- Record extracts -
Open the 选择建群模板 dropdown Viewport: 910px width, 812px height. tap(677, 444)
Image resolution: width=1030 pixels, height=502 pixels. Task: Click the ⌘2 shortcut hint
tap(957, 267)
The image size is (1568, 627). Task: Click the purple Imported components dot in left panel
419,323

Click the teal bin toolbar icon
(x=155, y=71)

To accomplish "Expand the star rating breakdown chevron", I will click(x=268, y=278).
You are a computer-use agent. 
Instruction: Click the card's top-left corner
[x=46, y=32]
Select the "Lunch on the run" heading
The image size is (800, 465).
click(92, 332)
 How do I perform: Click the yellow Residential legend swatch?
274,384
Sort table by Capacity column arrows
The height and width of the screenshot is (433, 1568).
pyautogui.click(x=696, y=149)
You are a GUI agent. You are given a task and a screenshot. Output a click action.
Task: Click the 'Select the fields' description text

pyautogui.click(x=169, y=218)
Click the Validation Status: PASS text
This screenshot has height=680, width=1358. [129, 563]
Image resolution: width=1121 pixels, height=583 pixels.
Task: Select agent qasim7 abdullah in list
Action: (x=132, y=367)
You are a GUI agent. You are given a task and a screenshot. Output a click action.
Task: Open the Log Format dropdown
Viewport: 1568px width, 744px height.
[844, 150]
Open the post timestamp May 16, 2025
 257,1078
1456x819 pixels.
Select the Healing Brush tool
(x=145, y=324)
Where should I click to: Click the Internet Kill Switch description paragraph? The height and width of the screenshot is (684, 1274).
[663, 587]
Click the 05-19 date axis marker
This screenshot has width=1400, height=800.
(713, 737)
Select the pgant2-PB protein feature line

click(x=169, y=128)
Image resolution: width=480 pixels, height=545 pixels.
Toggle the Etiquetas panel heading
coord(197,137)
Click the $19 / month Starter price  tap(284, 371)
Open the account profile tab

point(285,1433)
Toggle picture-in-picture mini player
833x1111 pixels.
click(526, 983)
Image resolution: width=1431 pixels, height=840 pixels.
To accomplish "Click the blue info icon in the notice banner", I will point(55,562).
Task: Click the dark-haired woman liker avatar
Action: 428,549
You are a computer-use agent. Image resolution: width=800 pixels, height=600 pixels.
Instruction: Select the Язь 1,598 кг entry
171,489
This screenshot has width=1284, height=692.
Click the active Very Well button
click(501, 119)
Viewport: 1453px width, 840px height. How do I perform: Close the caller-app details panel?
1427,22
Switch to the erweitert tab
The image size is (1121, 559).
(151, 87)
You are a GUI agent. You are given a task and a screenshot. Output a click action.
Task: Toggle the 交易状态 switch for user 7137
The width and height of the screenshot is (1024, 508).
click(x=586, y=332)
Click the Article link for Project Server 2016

- Problem -
Give back the records above exactly, limited to the lines between the one holding "Toggle picture-in-picture mini player" and the one holding "Image resolution: width=1431", inclusive.

- Response area -
Toggle picture-in-picture mini player
833x1111 pixels.
click(526, 983)
Image resolution: width=1431 pixels, height=840 pixels.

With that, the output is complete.